TASK REQUIREMENTS – Copy the rows starting at the line containing "You are a GUI" and ending at the line containing "[x=515, y=228]", substituting "last" for "final" and changing nothing else. Leave out the pictures.

── INFORMATION SUPPLIED ──

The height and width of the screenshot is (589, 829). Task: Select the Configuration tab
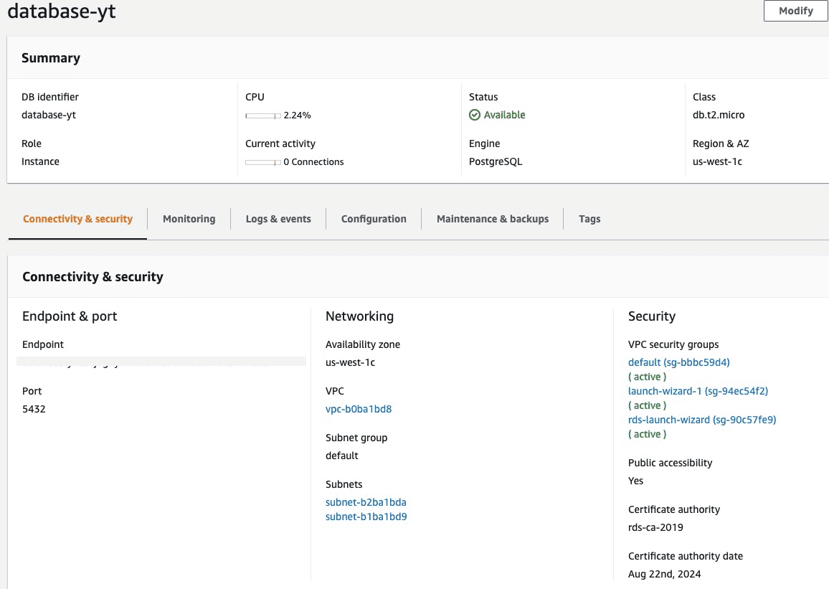click(374, 219)
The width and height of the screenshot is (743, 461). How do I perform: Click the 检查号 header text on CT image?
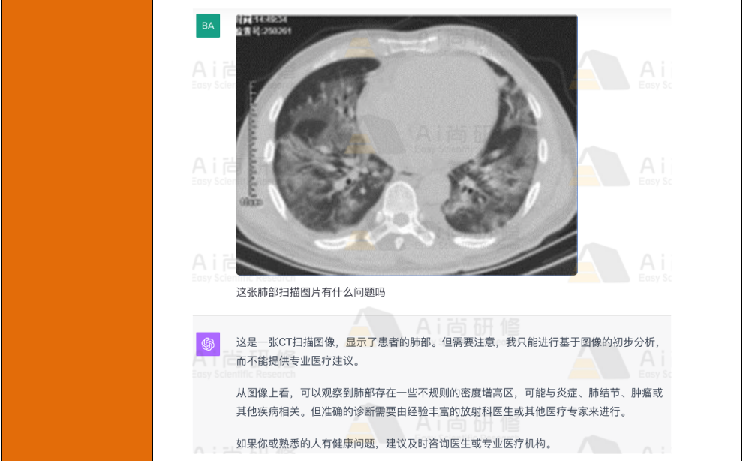coord(264,32)
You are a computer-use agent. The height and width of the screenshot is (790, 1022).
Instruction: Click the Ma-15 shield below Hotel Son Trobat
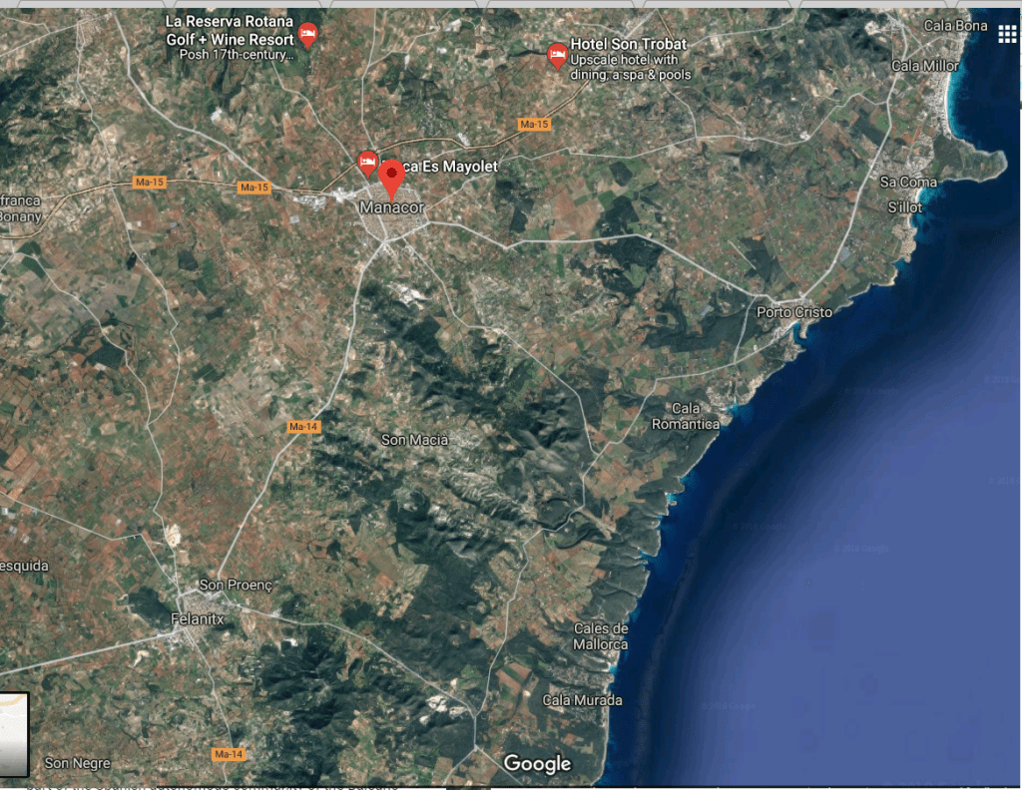click(x=534, y=124)
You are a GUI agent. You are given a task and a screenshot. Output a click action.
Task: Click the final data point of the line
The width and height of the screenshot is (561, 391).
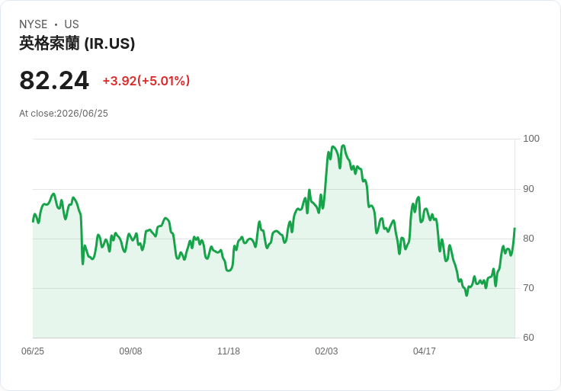[x=515, y=228]
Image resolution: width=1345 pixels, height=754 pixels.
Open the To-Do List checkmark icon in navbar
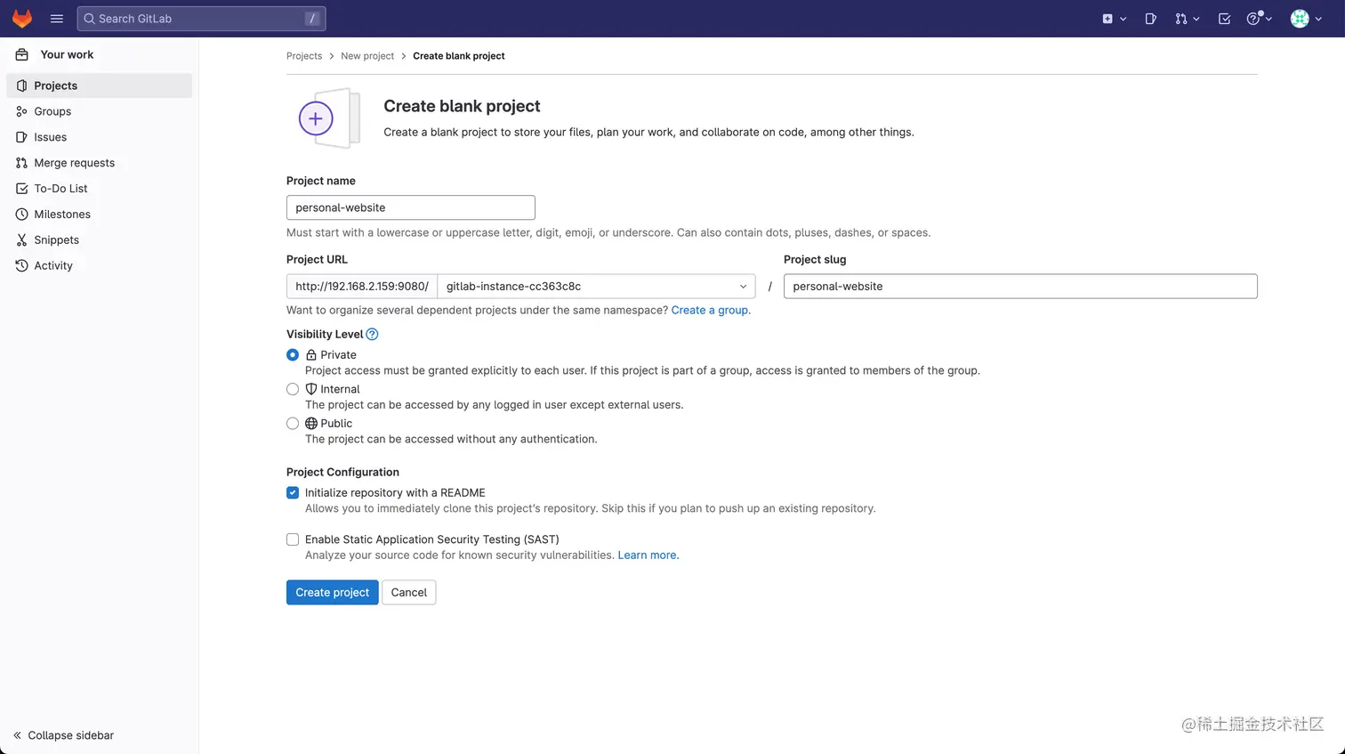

───

PROBLEM SOLUTION –
You are a GUI agent. You are given a task and a screenshot. Output a click action.
Task: Click the last data point of the line
The width and height of the screenshot is (561, 391).
[x=515, y=228]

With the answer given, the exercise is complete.